# 180 method-cant find anything



## am_i_crazy35 (Jul 15, 2011)

How exactly do you implement the 180 method? I've seen lots of references to it, but can't really find anything on what it is, what to do, etc. Got the general idea of emotional detachment, but some more info. Would be great at this point. Thank you so much!
_Posted via Mobile Device_


----------



## 8yearscheating (Oct 14, 2010)

Check out the Mens Clubhouse - I have my take on it listed there


----------



## am_i_crazy35 (Jul 15, 2011)

Thanks! Wut post title, if u know.
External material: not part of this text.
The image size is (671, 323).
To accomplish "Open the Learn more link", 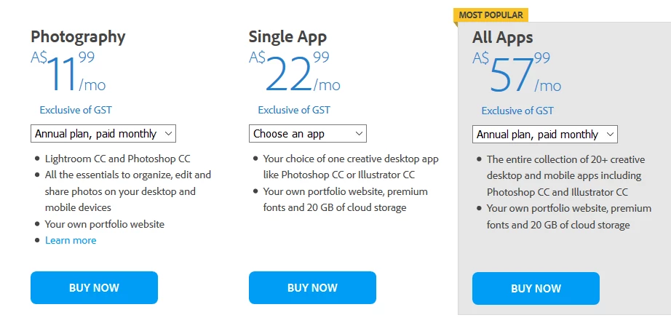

LOTS of stuff in there to sift through, gotta start before I just leave.
_Posted via Mobile Device_


----------



## morituri (Apr 1, 2011)

Consider that the 180 degree rules are a property of divorce busting.com. You might want to do a Google search.


----------



## am_i_crazy35 (Jul 15, 2011)

I will. Thank u.
_Posted via Mobile Device_


----------



## disbelief (Oct 31, 2010)

The 180 there are several posts here on it you can even google it and google might find the threads. The 180 is for you to save your sanity. To help u stop doing all the counter productive things. Like everything else it is subject to interpretation but if u r in dday crisis mode it can guide you. Good luck.
_Posted via Mobile Device_


----------